Below, we see the policy being applied to the skill’s IAM Role, along with the original AWS managed policy.
Deploying the Skill
Version 2 of the ASK CLI makes deploying the Alexa custom skill very easy. Using the ASK CLI’s deploy
command, we can validate and deploy the skill (manifest), model, and Lambda, all at once, as shown below. This makes DevOps automation of skill deployments with tools like Jenkins or AWS CodeDeploy straight-forward.
You can verify the skill has been deployed, from the Alexa Skills Kit Development Console. You should observe the skill’s model (intents, slots, entities, and endpoints) in the Build tab. You should observe the skill’s publishing details in the Distribution tab. Note deploying the skill does not submit the skill to Amazon’s for review and publishing, you must still submit the skill separately.
From the AWS Lambda Management Console, you should observe the skill’s Lambda was deployed. You should observe only the skill can trigger the Lambda. Lastly, you should observe that the correct IAM Role was applied to the Lambda, giving the Lambda access to Amazon CloudWatch Logs and Amazon DynamoDB.
Testing the Skill
The ASK CLI comes with the simulate command. According to Amazon, the simulate
command simulates an invocation of the skill with text-based input. Again, the ASK CLI makes DevOps test automation with tools like Jenkins or AWS CodeDeploy pretty easy (gist).
ask simulate \ | |
--text "Load Azure Tech Facts" \ | |
--locale "en-US" \ | |
--skill-id "<your_skill_id>" \ | |
--profile "default" |
Below, are the results of simulating the invocation. The simulate
command returns the expected verbal response, including any SSML, and the visual responses (the Display Card). You could easily write an automation script to run a battery of these tests on every code commit, and prior to deployment.

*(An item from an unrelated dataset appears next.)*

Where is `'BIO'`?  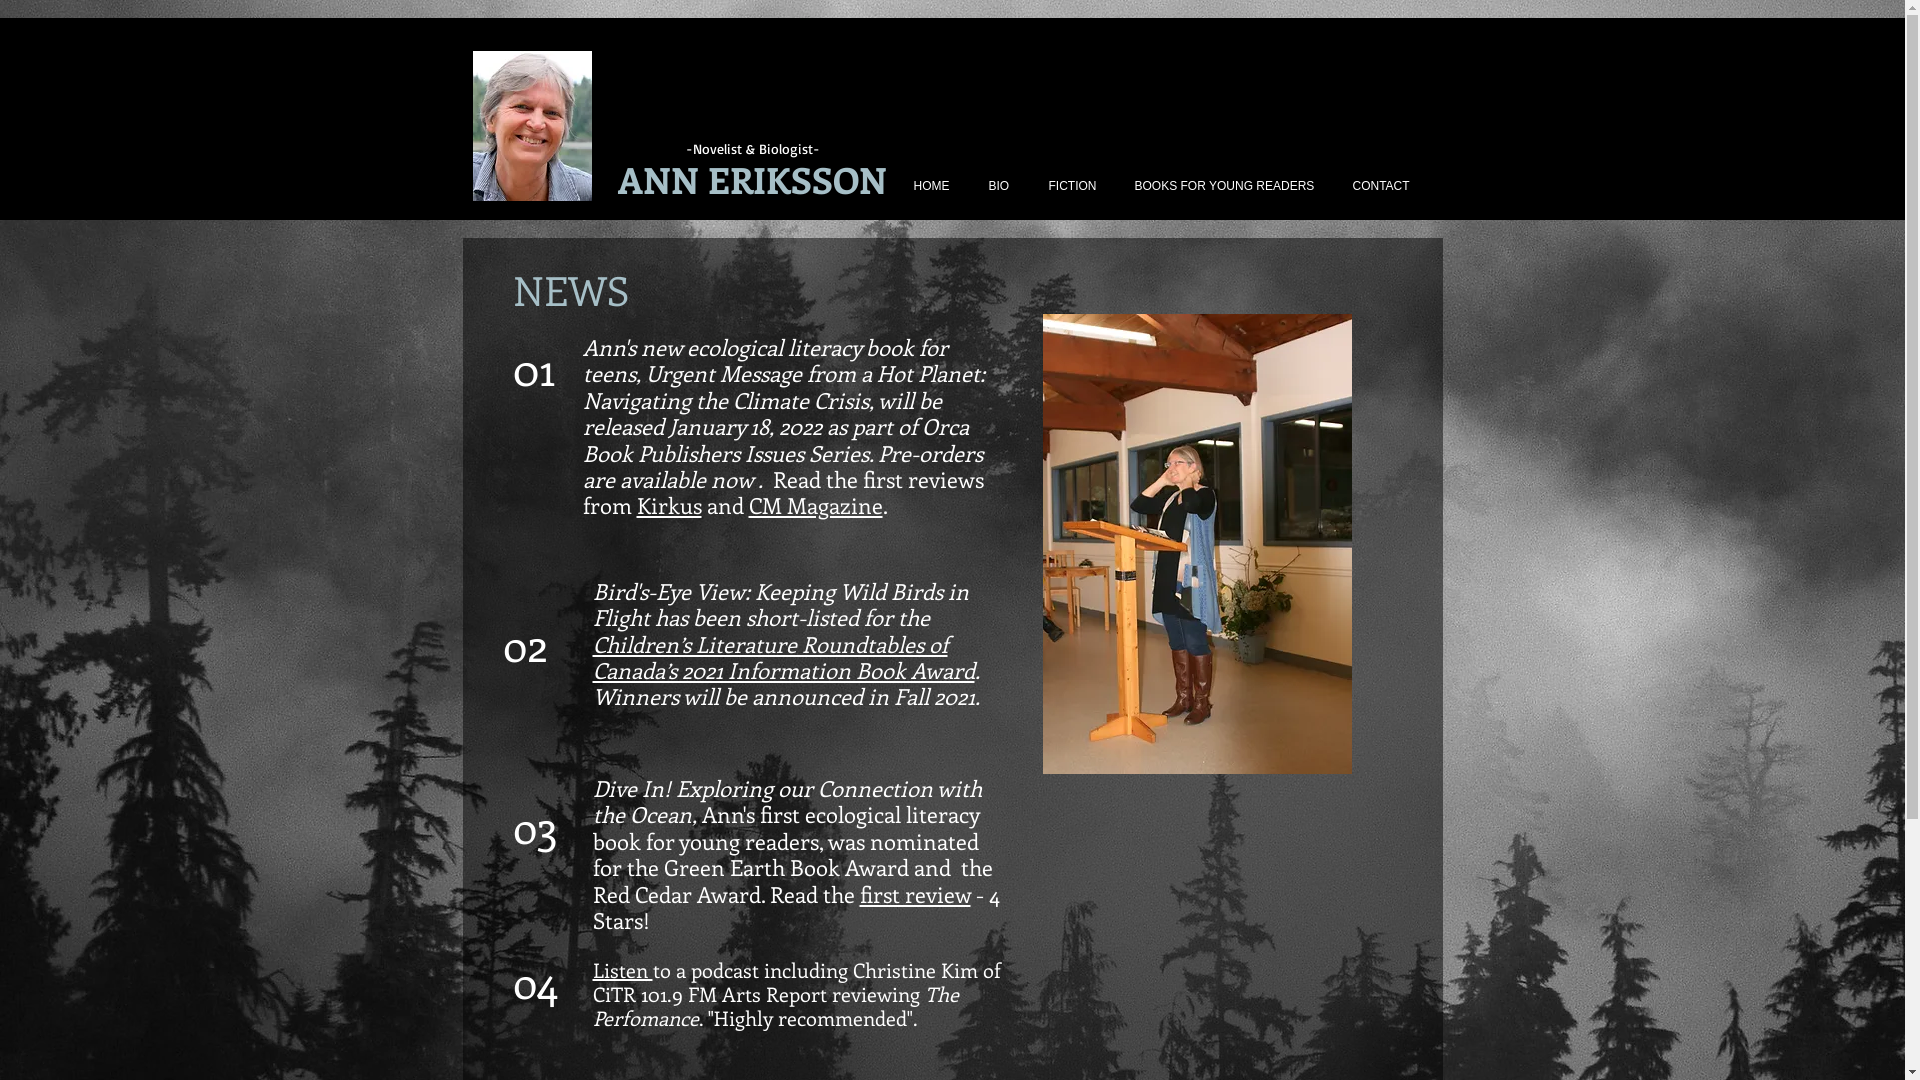 'BIO' is located at coordinates (978, 186).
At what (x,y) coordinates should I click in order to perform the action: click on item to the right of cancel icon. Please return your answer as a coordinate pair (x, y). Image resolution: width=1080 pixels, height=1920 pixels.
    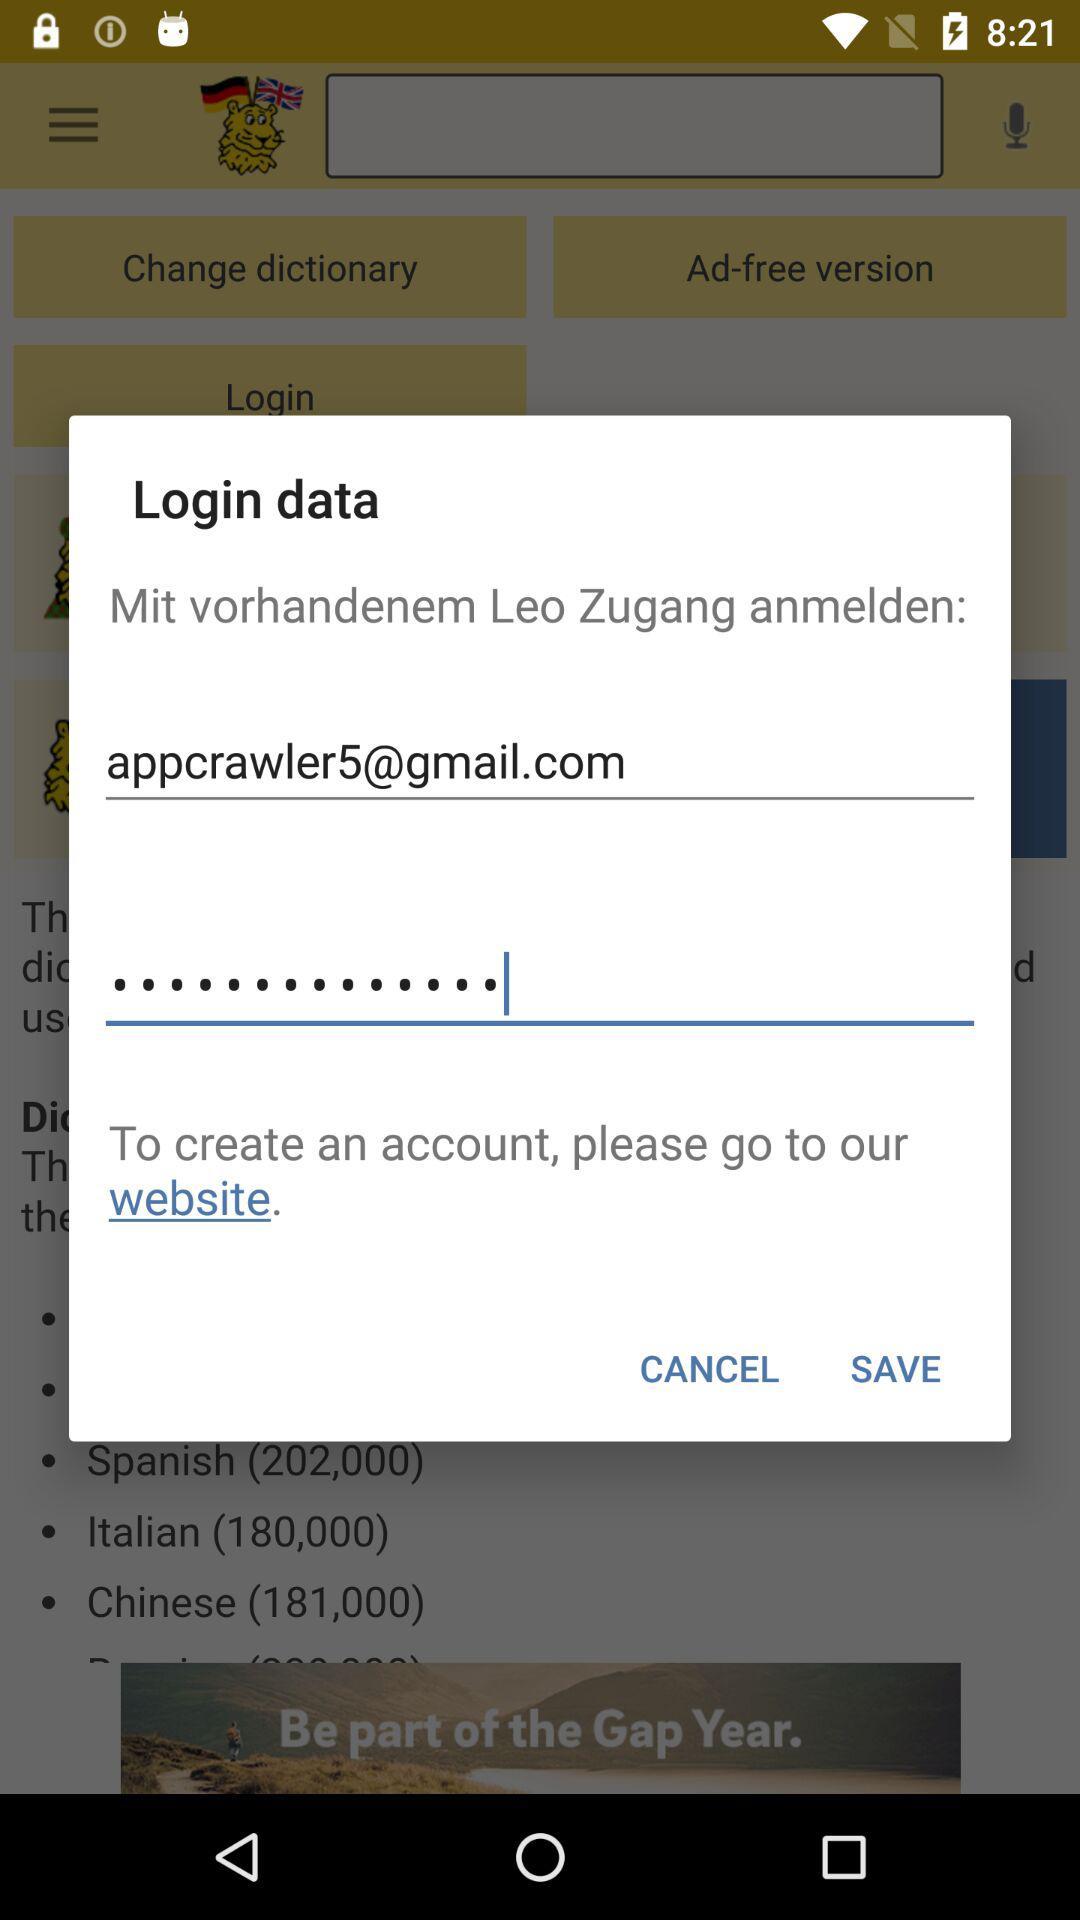
    Looking at the image, I should click on (894, 1367).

I also like to manually test my skills from the Alexa Skills Kit Development Console Test tab. You may invoke the skill using your voice or by typing the skill invocation.
The Alexa Skills Kit Development Console Test tab both shows and speaks Alexa’s response. The console also displays the request and response body (JSON input/output), as well as the Display Card for an Echo Show and Echo Spot.
Lastly, the Alexa Skills Kit Development Console Test tab displays the Device Log. The log captures Alexa Directives and Events. I have found the Device Log to be very helpful in troubleshooting problems with deployed skills.
CloudWatch Logs
By default the custom skill outputs events to CloudWatch Logs. I have added the DynamoDB callback payload, as well as the slot values of myName and myQuestion to the logs, for each successful Alexa response. CloudWatch logs, like the Device Logs above, are very helpful in troubleshooting problems with deployed skills.
Conclusion
In this brief post, we have seen how to use the new ASK SDK/CLI version 2, services from the AWS Serverless Platform, and the LTS version of Node.js, to create an Alexa Custom Skill. Using the AWS Serverless Platform, we could easily extend the example to take advantage of additional serverless services, such as the use of Amazon SNS and SQS for notifications and messaging and Amazon Kinesis for analytics.
In a future post, we will extend this example, adding the capability to securely add and update our DynamoDB table’s items. We will use addition AWS services, including Amazon Cognito to authorize access to our API. We will also use AWS API Gateway to integrate with our Lambdas, producing a completely serverless API.
¹Azure is a trademark of Microsoft
All opinions expressed in this post are my own and not necessarily the views of my current or past employers or their clients.